Neural network model of the multi-mode anomalous transport module for accelerated transport simulations

Abstract

A neural network version of the multi-mode anomalous transport module, known as MMMnet, has been developed to calculate plasma turbulent diffusivities in DIII-D with a calculation time suitable for control applications. MMMnet uses a simple artificial neural network structure to predict the ion thermal, electron thermal, and toroidal momentum diffusivities while reproducing Multi-Mode Model (MMM) data with good accuracy and keeping the calculation time as a fraction of that associated with MMM. Model-based control techniques require models with fast calculation times, making many existing physics-oriented predictive codes unsuitable.
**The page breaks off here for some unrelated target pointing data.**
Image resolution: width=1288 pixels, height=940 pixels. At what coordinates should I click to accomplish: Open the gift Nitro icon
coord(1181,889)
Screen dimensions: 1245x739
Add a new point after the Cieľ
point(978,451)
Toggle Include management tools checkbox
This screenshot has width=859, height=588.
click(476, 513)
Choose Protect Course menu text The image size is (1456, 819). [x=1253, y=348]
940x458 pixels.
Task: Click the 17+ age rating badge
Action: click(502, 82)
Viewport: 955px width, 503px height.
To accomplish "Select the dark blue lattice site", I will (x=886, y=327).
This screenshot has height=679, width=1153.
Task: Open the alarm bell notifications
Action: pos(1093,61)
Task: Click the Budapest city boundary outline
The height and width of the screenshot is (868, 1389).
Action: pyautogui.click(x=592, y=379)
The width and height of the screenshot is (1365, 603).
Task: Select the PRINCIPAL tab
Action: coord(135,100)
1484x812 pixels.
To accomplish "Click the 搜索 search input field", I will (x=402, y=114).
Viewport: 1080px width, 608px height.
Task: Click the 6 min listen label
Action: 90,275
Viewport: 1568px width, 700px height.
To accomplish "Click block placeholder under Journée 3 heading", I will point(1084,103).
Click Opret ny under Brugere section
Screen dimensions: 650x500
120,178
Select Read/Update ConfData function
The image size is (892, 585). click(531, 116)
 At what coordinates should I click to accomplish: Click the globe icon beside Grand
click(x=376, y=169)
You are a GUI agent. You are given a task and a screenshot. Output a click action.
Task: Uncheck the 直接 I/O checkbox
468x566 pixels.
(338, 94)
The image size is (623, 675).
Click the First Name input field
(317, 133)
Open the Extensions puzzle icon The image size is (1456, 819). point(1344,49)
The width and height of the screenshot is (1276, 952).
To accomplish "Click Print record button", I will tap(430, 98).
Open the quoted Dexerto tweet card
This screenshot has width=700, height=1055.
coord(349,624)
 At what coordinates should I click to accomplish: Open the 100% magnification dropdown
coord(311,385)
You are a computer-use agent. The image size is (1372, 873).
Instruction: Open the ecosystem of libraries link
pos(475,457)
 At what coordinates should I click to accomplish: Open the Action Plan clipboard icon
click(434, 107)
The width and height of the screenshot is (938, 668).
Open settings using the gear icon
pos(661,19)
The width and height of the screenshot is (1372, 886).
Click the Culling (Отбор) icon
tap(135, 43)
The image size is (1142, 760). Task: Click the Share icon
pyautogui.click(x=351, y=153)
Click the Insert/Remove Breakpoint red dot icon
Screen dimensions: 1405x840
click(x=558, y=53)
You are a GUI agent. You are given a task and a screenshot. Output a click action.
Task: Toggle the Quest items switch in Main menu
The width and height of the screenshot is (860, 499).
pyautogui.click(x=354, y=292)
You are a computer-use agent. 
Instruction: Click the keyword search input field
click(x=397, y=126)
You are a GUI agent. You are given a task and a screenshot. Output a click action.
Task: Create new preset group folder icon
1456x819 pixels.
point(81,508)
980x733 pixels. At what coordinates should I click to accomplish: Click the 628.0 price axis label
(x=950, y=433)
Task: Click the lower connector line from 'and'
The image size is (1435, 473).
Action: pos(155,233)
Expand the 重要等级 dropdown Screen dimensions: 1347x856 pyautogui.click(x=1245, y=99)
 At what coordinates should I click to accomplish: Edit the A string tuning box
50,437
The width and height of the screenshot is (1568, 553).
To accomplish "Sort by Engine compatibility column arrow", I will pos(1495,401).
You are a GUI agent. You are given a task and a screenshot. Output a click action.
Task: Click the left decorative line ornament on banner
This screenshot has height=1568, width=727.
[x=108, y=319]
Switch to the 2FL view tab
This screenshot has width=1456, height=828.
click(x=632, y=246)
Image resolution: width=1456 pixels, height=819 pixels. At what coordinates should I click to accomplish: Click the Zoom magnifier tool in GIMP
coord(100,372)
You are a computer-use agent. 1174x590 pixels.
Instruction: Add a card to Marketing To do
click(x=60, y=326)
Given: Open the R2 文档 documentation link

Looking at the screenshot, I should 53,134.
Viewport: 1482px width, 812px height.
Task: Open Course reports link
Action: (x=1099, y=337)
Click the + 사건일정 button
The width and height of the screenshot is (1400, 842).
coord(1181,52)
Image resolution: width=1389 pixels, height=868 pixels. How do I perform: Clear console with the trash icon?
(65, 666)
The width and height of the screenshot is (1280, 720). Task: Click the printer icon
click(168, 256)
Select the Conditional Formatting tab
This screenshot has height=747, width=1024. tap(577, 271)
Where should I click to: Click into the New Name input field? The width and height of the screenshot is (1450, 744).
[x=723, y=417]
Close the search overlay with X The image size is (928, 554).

The control-oriented predictive code Control Oriented Transport Simulator (COTSIM) calculates the most significant plasma dynamics in response to the different actuators while running at a speed useful for control design. In order to achieve this calculation speed, COTSIM often relies on scaling laws and control-level models. Replacing some of these scaling laws and control-level models with neural network versions of more complex physics-level models has the potential of increasing the range of validity and the level of accuracy of COTSIM without compromising its computational speed. In this work, MMMnet is integrated into COTSIM to improve the turbulent diffusivity predictions, which will in turn improve the prediction accuracy associated with the dynamics of many plasma properties.